The shotgun is perhaps the most universal and practical weapon in the history of mankind as we know it. No other handheld firearm can be so versatile. With one shotgun, a person can hunt all manner of small game, even big game, and if need be, use it handily for personal defense. It almost seems like firearms Utopia. But it can be even better.
Cartridge adapters are nothing new; they have been around for decades. My first was years ago when I had a vintage Winchester Arms Company made version that allowed me to fire .32 S&W rounds out of my .30-30. As handy as that was, I found that those meant to be used in shotguns are much more useful.

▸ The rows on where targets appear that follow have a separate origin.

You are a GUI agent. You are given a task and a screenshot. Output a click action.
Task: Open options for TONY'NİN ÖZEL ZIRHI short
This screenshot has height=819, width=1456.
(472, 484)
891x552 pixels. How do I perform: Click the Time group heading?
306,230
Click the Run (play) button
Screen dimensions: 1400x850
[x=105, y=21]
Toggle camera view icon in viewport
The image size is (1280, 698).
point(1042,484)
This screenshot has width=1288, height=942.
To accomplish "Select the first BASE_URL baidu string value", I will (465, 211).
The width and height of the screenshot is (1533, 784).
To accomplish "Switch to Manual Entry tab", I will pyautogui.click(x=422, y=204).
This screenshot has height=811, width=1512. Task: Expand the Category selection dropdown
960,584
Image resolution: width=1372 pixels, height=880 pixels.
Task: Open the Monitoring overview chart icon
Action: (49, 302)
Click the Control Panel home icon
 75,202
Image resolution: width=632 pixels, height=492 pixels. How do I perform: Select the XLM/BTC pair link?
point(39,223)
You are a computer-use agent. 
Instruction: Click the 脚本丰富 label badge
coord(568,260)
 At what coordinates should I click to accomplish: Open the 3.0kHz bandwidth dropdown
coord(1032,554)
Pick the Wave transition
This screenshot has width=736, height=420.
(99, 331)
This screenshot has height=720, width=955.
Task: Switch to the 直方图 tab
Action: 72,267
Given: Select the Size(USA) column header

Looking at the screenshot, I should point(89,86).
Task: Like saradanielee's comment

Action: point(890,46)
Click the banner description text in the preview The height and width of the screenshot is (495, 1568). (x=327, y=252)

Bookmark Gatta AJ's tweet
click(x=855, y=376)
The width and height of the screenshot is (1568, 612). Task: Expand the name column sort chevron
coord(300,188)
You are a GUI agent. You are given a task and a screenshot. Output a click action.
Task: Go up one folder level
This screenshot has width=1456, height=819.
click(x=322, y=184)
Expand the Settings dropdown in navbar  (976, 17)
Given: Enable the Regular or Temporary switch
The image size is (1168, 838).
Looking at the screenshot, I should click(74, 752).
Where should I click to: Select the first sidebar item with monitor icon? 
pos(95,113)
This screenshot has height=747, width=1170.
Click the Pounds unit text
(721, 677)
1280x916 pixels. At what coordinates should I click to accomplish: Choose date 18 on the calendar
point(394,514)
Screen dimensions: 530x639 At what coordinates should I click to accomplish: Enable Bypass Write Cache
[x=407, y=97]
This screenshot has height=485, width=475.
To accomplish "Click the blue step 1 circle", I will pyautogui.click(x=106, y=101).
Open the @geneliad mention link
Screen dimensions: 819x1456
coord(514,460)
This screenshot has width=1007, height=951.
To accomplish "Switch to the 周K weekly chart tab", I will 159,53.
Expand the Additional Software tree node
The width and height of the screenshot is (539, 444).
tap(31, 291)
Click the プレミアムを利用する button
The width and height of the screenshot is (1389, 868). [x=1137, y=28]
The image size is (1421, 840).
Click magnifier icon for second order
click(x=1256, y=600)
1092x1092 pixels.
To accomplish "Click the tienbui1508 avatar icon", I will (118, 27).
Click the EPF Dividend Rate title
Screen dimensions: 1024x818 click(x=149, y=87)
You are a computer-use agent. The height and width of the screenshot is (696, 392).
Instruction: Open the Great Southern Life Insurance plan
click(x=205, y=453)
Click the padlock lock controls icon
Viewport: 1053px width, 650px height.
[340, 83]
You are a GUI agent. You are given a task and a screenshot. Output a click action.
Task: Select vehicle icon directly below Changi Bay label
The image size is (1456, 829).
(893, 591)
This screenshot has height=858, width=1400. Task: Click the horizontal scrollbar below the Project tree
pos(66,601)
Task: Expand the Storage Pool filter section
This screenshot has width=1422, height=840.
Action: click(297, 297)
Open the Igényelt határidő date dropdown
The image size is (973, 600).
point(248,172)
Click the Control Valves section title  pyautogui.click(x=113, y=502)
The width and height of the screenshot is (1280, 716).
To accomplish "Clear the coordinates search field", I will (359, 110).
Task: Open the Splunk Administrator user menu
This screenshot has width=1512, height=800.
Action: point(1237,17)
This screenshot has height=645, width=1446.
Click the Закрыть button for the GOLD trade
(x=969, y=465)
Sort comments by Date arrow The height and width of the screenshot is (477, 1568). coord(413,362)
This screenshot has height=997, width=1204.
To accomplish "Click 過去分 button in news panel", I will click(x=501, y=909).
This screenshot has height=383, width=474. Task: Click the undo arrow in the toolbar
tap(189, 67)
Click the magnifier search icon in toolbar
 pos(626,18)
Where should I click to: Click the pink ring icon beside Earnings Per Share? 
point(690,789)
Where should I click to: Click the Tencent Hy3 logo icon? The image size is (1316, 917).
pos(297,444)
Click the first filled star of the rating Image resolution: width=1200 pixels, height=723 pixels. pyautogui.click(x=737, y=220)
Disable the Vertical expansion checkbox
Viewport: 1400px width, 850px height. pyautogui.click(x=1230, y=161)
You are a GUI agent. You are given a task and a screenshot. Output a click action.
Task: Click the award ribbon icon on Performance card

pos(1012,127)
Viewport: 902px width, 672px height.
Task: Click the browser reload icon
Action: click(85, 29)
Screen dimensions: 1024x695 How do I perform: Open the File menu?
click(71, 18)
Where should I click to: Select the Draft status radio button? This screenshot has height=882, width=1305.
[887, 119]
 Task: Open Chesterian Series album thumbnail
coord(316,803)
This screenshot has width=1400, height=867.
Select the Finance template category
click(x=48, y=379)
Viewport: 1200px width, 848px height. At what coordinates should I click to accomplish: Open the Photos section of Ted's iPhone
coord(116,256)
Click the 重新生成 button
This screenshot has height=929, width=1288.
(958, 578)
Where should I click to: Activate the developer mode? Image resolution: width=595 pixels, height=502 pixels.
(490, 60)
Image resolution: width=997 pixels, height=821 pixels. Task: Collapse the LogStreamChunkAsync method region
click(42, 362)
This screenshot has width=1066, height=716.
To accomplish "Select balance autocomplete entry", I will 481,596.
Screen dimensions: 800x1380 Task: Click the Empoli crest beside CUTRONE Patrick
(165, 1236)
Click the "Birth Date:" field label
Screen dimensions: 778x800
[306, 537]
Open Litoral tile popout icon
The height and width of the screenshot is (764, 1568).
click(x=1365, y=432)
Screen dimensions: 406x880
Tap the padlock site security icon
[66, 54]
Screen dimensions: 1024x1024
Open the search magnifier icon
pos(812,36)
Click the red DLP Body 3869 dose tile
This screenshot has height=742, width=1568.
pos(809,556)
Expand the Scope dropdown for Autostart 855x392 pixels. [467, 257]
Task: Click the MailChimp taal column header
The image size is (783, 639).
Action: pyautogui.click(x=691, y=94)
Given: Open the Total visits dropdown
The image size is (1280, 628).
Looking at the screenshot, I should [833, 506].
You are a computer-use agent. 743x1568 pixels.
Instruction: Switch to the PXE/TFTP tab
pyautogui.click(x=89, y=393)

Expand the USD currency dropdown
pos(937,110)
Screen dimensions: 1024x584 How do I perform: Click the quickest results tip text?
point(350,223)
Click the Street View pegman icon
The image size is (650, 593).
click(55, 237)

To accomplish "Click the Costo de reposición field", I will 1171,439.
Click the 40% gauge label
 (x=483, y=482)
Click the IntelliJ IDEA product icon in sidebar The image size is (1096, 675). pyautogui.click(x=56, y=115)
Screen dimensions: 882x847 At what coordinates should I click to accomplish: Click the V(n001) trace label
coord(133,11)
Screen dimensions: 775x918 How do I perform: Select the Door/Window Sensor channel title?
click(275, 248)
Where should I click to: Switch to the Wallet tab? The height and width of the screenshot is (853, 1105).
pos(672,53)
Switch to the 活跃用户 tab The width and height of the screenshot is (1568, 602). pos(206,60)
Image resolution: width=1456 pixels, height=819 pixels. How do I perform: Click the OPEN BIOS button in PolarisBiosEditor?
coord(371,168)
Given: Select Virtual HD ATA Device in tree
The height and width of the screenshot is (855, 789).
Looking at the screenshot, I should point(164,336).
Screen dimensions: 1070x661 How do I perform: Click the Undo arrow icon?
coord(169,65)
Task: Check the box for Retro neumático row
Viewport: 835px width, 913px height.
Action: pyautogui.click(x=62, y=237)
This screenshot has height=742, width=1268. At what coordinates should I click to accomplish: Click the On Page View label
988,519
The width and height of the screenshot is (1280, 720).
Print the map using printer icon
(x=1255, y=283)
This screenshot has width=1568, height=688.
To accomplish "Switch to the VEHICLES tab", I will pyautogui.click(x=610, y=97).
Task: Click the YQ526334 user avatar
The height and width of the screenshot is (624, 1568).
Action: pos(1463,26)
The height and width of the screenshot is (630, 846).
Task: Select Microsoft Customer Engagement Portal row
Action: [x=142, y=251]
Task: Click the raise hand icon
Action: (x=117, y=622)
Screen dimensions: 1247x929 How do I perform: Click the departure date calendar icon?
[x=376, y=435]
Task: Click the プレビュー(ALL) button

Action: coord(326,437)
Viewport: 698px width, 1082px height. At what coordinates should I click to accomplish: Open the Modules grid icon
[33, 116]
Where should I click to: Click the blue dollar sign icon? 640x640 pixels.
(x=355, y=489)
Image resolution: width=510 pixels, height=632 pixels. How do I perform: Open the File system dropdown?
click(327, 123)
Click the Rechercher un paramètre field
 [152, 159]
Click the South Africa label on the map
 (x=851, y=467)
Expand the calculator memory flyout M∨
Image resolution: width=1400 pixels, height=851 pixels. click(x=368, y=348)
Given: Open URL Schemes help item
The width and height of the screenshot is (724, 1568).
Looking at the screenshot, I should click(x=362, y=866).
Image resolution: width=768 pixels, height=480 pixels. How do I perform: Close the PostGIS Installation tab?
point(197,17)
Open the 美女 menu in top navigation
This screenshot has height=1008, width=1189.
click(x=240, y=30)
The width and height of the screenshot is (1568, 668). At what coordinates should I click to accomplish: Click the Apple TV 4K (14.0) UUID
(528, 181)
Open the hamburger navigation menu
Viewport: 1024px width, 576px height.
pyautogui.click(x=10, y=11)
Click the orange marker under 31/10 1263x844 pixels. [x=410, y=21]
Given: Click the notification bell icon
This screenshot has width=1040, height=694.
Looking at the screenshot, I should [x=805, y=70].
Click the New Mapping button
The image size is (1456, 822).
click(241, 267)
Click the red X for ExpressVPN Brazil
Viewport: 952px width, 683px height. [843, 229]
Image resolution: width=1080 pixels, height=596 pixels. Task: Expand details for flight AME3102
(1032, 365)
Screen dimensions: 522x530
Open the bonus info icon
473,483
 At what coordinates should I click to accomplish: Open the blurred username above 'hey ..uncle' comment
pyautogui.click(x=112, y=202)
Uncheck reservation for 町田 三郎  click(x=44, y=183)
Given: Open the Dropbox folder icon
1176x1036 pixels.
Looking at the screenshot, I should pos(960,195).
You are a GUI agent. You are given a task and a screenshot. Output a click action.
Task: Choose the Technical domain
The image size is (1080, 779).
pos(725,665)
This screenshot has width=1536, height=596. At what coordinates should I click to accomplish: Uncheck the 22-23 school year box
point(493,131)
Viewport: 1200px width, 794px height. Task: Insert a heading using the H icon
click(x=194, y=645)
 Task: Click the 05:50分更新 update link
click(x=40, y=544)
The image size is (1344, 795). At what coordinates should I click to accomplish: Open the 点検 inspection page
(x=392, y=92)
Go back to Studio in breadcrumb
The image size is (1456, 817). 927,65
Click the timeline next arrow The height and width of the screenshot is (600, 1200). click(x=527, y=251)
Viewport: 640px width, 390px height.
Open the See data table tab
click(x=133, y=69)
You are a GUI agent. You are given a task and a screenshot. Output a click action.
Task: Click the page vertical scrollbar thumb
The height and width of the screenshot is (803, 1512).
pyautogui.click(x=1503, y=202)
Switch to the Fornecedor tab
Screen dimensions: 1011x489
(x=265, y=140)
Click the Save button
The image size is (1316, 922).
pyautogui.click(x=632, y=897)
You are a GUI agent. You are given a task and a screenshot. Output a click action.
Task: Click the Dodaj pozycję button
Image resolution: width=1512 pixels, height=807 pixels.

Today several companies make cartridge adapters for shotguns, but I ended up choosing two from ShotgunAdapter.com. Yes, that is the name of the company. They are made in the United States, in Leroy, Michigan. I bought them to go with my Ithaca 66 Super Single 12 gauge single barrel shotgun. The adapters will work in a pump action shotgun, I don’t know how well they would function or extract from a semi-automatic shotgun, but they are right at home in a break open single or double barrel shotgun to be sure. They are 2.75 inches in length so clearance isn’t a problem.
All of the adapters from Shotgun Adapter are smooth bore and they all cost thirty dollars. That’s not a bad price for what you’re getting. These are not meant to take the place of a rifle or handgun as far as accuracy, but I was surprised with the results I got out of them. The first adapter I tried was for .357 Magnum. Most other adapters out there are rated for .38 Special rounds only, but this one is advertised as being able to handle the more powerful stuff.
So what is the real use for these adapters? For one, you can turn your shotgun into an even more versatile weapon for survival, personal defense, etc. But another thing to consider is that many of us trade or sell a handgun, rifle or shotgun at one time or another and end up with extra ammunition lying around with no gun to shoot it out of. I have a few hundred rounds of .38 Special and .357 Magnum on hand with no gun at the moment to use it in — until I bought the adapter. The $30 I spent on the adapter now lets me use up that ammo that was gathering dust, which is much cheaper than buying a new gun. And with adapters out there in everything from .17 HMR to 20 gauge, the options you have are many.
Another reason for adapters like this is for training new or young shooters. Nothing can make a beginner shy away from wanting to shoot like punishing recoil. So if all you have is a 12 or 20 gauge shotgun around and want to start a new shooter off with it, you can get a .410 or even a 28 gauge adapter. That way as they grow and get more experience, you can simply remove the adapter and they can continue to use the same gun that they have been training with all along.
Cartridge adapters also come in handy if say you happen to have inherited Granddad’s old single barrel or double barrel shotgun and you’re worried about shooting it in its present caliber. A .410 or even an adapter for a pistol round would be just the ticket to keeping the old gun going as long as it is mechanically safe.
Adapters for shooting various calibers out of your shotguns open up new avenues of use. Having a few for a survival gun, training new shooters, using up old ammo or all of the above — any of these choices make them much more cost effective than buying a new gun.